Had our entire microservices stack break because of missing egress rules. Connections worked FROM the API gateway but not TO it. Took forever to figure out we only had half the required policies.
Fix #4: CNI-Specific Bullshit That Will Break Your Day
AWS VPC CNI (Expect Pain and Suffering)
AWS VPC CNI network policies are a special kind of broken. The AWS documentation is scattered across 47 different pages and half of it is wrong.
First, check if network policies are even enabled:
## Check if your VPC CNI actually supports network policies (spoiler: maybe)
kubectl describe daemonset -n kube-system aws-node | grep -i network-policy
## Look for PolicyEndpoints CRD (if this doesn't exist, nothing works)
kubectl get crd policyendpoints.networking.k8s.aws
## Check if the network policy agent container is crashing
kubectl logs -n kube-system -l app=aws-node -c aws-network-policy-agent --tail=50
Common AWS VPC CNI failures:
- The network policy agent isn't installed (you need to enable it manually)
- Your cluster doesn't have the right IAM permissions
- Your VPC CNI version is too old (needs 1.14.0+ for network policies)
- PolicyEndpoints aren't being created (check your node group permissions)
Spent way too long debugging a cluster where policies were silently ignored because the addon wasn't installed. AWS doesn't warn you - it just quietly does nothing. Found out after 3 hours that our cluster was running VPC CNI 1.12.0, which predates network policy support by about 6 months.
Calico (Works but the Logs are Cryptic as Hell)
Calico actually enforces network policies, but good luck debugging when they don't work:
Check if Calico is translating your policies correctly:
kubectl exec -n kube-system <calico-node-pod> -- calicoctl get networkpolicy -o wide
## See the actual iptables rules Calico created (prepare for hell)

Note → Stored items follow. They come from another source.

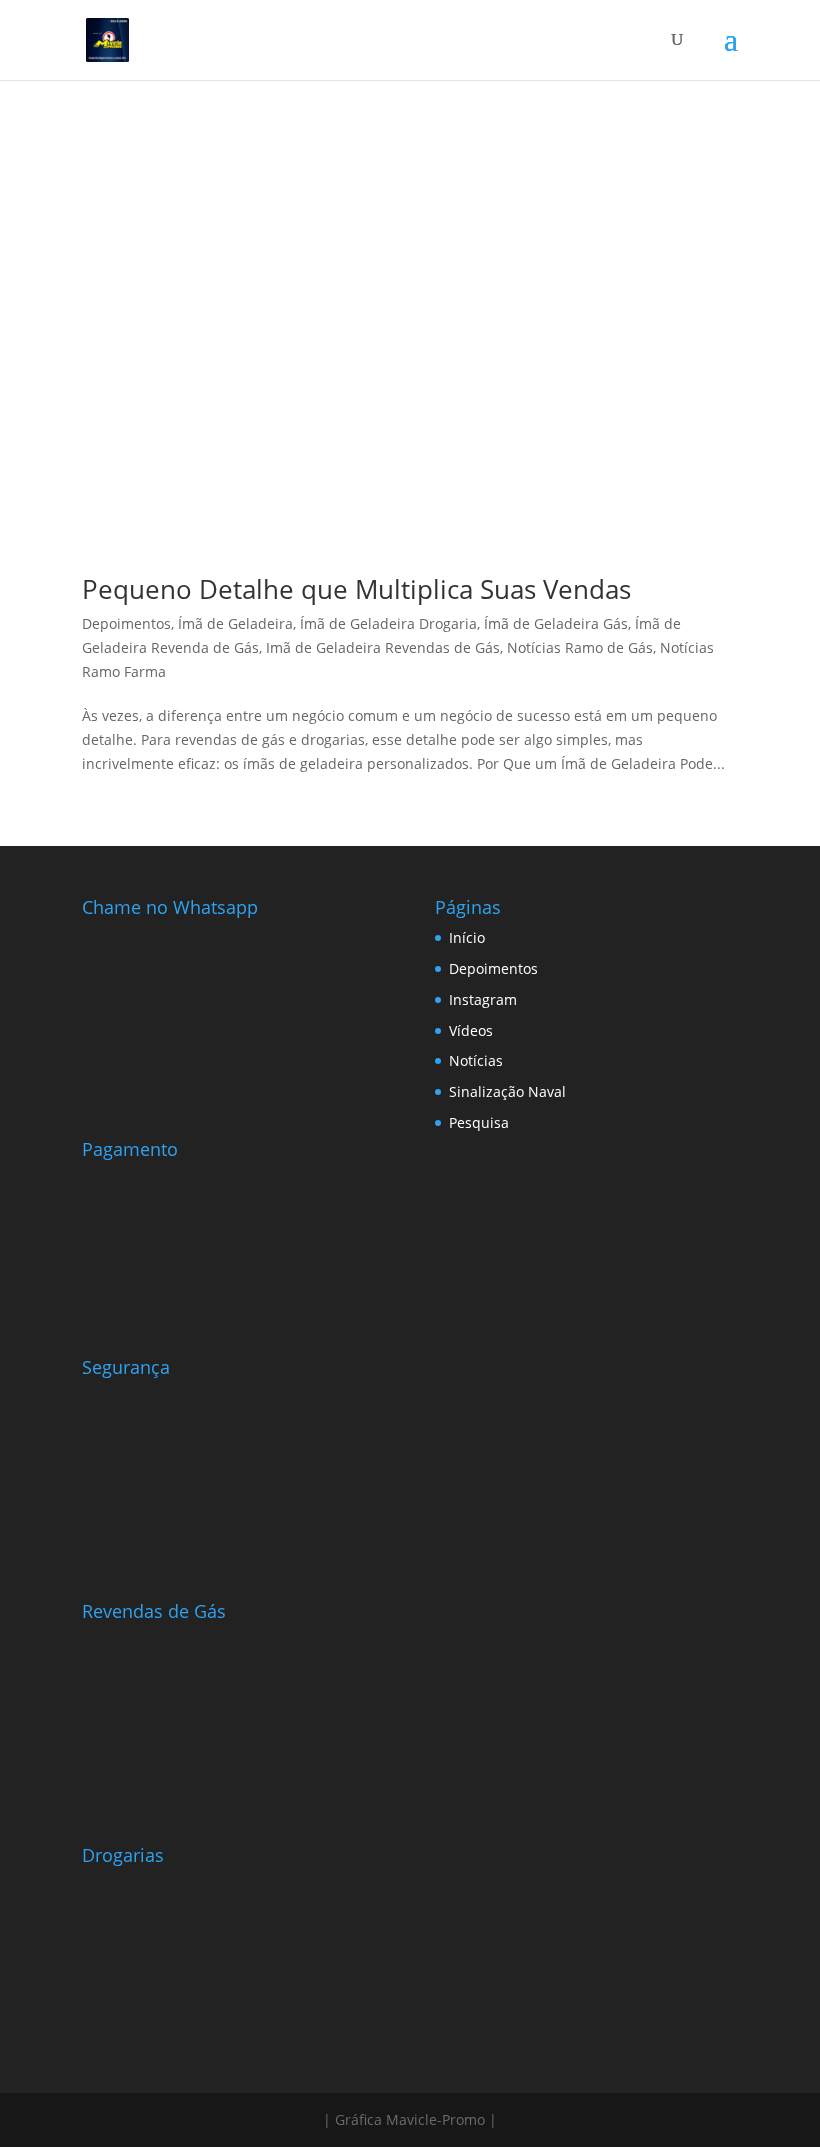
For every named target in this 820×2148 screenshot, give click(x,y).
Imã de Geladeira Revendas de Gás (383, 647)
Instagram (483, 999)
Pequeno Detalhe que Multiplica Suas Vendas (356, 589)
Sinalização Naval (507, 1091)
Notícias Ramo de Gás (580, 647)
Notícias (476, 1060)
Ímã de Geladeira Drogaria (388, 623)
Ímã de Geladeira (235, 623)
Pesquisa (479, 1122)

kubectl exec -n kube-system <calico-node-pod> -- calicoctl get policy --output=yaml
Calico-specific gotchas:
- Calico creates its own policy objects alongside Kubernetes NetworkPolicy objects
- iptables rules are generated per-node and can get out of sync
- Felix logs are verbose but not particularly helpful for debugging policy issues
Cilium has the best debugging tools, but they only work when Cilium itself is healthy:
Test a specific connection policy decision:
kubectl exec -n kube-system <cilium-pod> -- cilium policy trace --src-k8s-pod=frontend:web-pod --dst-k8s-pod=backend:api-pod --dport=8080
## Monitor policy decisions in real-time (this is actually useful)
kubectl exec -n kube-system <cilium-pod> -- cilium monitor --type=policy-verdict
Cilium-specific gotchas:
- eBPF programs can fail to load on older kernels (check kernel version)

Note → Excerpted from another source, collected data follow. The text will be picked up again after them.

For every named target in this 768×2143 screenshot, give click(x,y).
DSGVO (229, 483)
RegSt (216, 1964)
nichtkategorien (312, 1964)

- Cilium policies interact weirdly with kube-proxy in some configurations
- Policy trace only works if you have the exact pod names and namespaces
Fix #5: How to Lock Down Your Cluster Without Breaking Everything
The nuclear option is a default-deny policy that blocks everything, then you allow specific traffic. This works great until you realize you blocked health checks, DNS, API server access, and 47 other things you forgot about.
Here's a default-deny policy that doesn't completely destroy your cluster:
## Copy this but test it in staging first (seriously)

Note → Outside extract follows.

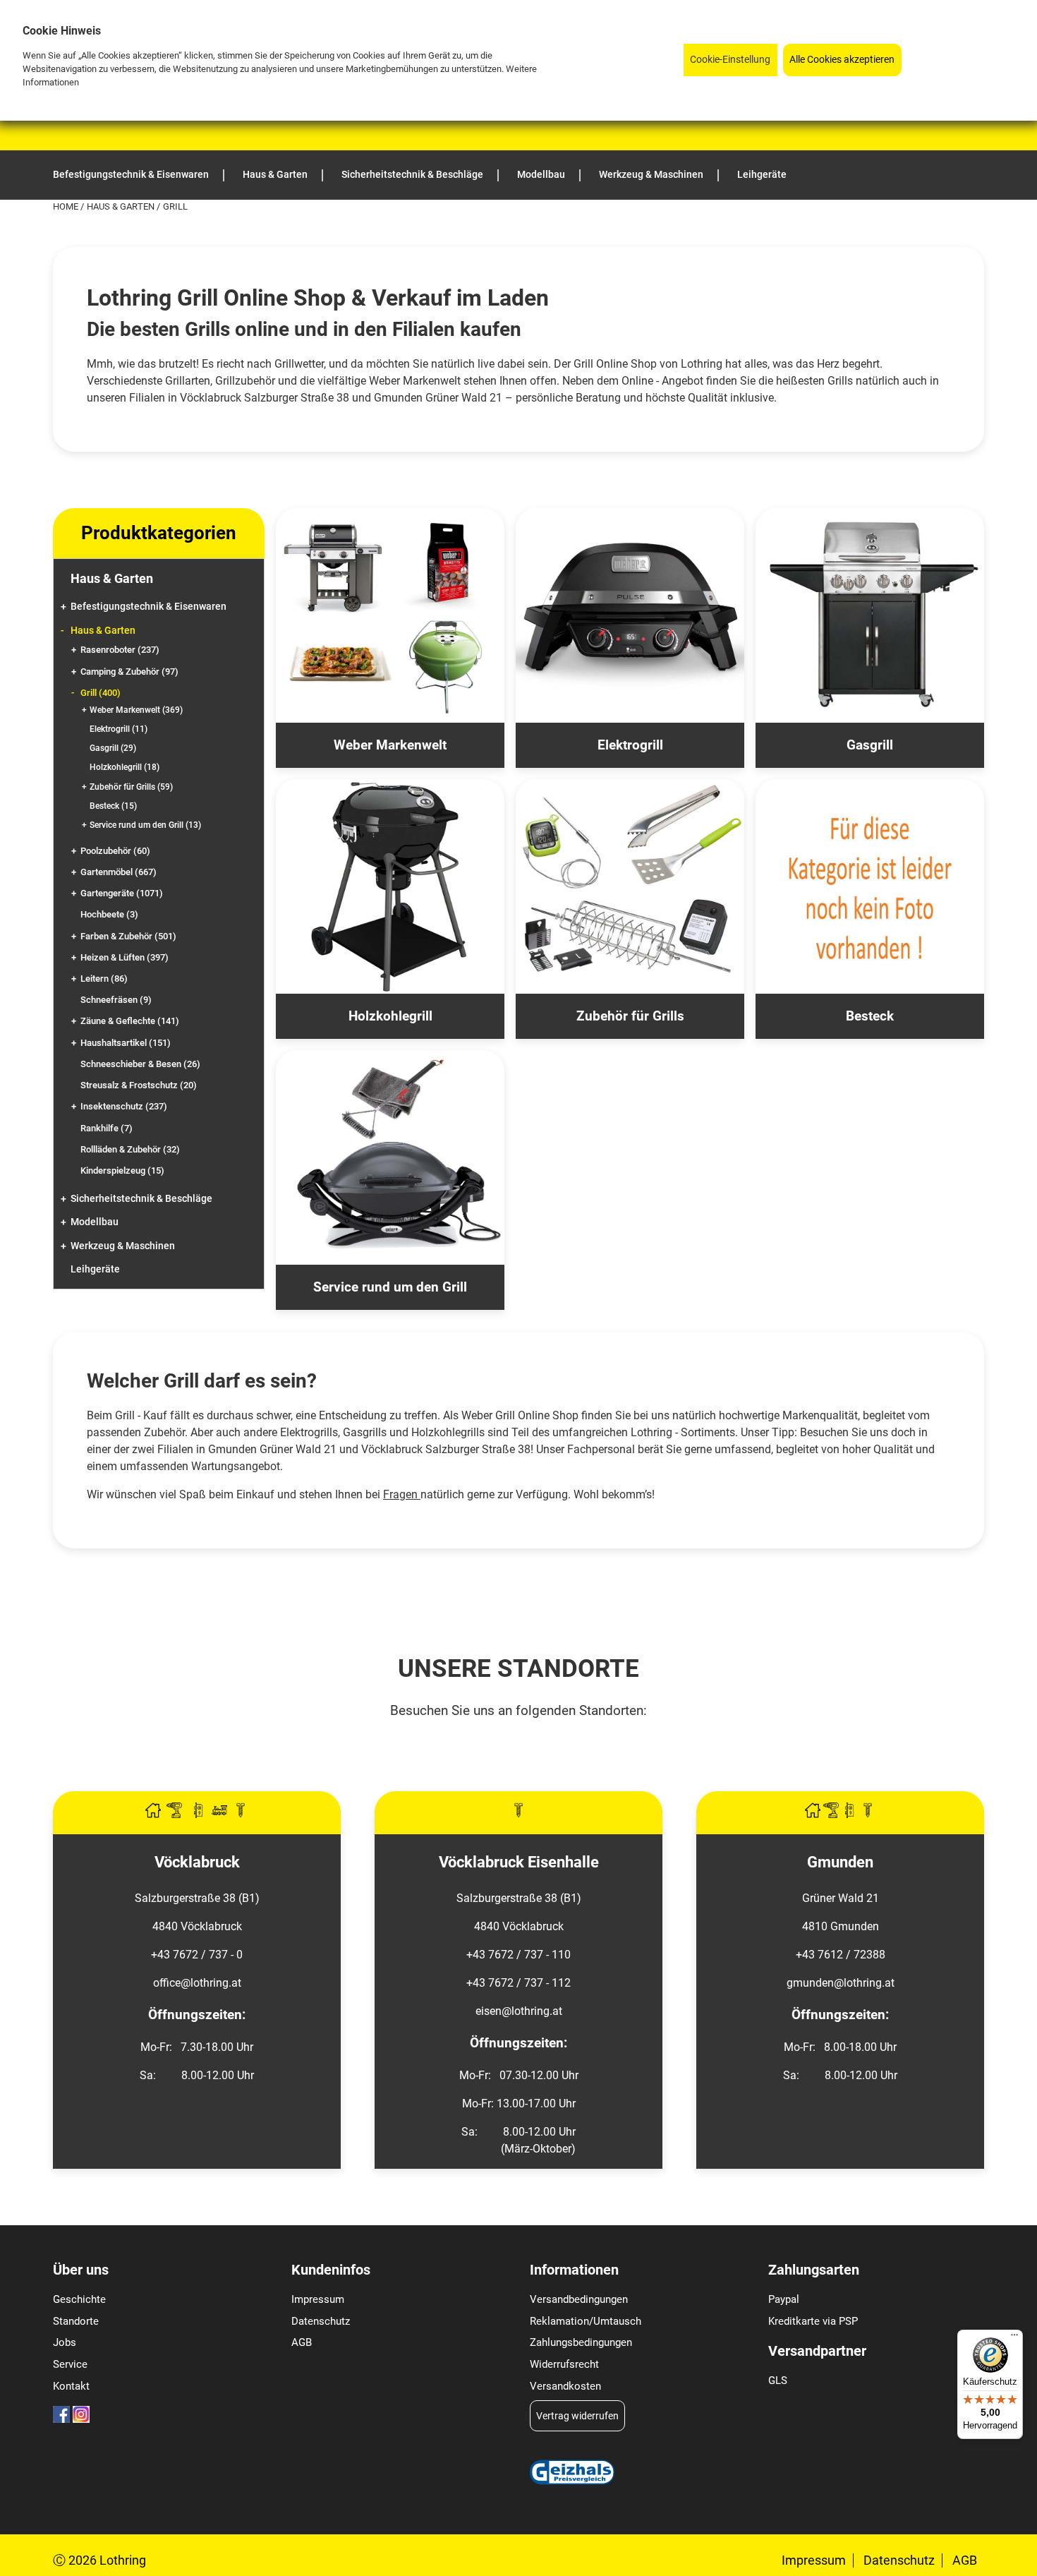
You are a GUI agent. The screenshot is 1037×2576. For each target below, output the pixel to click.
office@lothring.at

apiVersion: networking.k8s.io/v1
kind: NetworkPolicy
metadata:
name: default-deny-but-allow-basics
namespace: production # Apply to each namespace separately
spec:
podSelector: {} # Affects ALL pods in namespace
policyTypes:
- Ingress # Block all inbound
- Egress # Block all outbound
egress:
# Allow DNS (or everything breaks immediately)
- to:
- namespaceSelector:
matchLabels:
name: kube-system
ports:
- protocol: UDP
port: 53
- protocol: TCP
port: 53
# Allow Kubernetes API access (for health checks and service discovery)
- to: [] # Any destination
ports:
- protocol: TCP
port: 443 # Kubernetes API server port
# Allow common health check ports (adjust for your apps)
- to: []
ports:
- protocol: TCP
port: 8080 # Common health check port
- protocol: TCP
port: 9090 # Prometheus metrics port
Things this policy will still break:
- Anything that uses non-standard health check ports
- Applications that need to talk to external services
- Monitoring that scrapes metrics on non-standard ports
- Any inter-pod communication you haven't explicitly allowed
Test this everywhere first. Seen this policy break entire environments because monitoring used port 9100 instead of 9090, or some random app needed a weird port nobody documented.
Advanced Troubleshooting for Complex Policy Interactions
Policy Overlap Resolution
When multiple policies apply to the same pods, understanding their combined effect requires systematic analysis:
## List all policies affecting a specific pod
kubectl get networkpolicy --all-namespaces -o json | jq -r '.items[] | select(.spec.podSelector.matchLabels | keys | length > 0) | .metadata.namespace + "/" + .metadata.name'
## Create policy effectiveness matrix
for policy in $(kubectl get networkpolicy -n <namespace> -o name); do
echo "=== $policy ==="
kubectl describe $policy -n <namespace>
done
When Your Cluster is Slow as Hell
Too many network policies can make your cluster perform like shit. Each policy creates iptables rules or eBPF programs, and too many rules slow down packet processing.
- Consolidate policies: If you have 5 policies with the same selectors, combine them
- Use namespace selectors: One policy for a whole namespace beats 20 pod-specific policies
- Monitor your CNI: Check if Calico Felix or Cilium agent is eating CPU
Test Your Policies Before They Break Production
Write simple tests so you know if your policies actually work:
#!/bin/bash
## Test if your policy actually blocks what it should block
test_connection() {
local source_pod=$1
local target_host=$2
local target_port=$3
local should_work=$4
echo "Testing: $source_pod -> $target_host:$target_port"
if kubectl exec $source_pod -- nc -zv $target_host $target_port 2>/dev/null; then
result="WORKS"
else
result="BLOCKED"
fi
if [ "$result" = "$should_work" ]; then
echo "✓ PASS: $result (expected $should_work)"
else
echo "✗ FAIL: $result (expected $should_work)"
return 1
fi
}
## Test that frontend can reach backend
test_connection "frontend-pod" "backend-service" "8080" "WORKS"
## Test that frontend cannot reach database directly
test_connection "frontend-pod" "database-service" "5432" "BLOCKED"
Run these tests every time you change policies. Trust me, you'll catch policy mistakes before they hit production.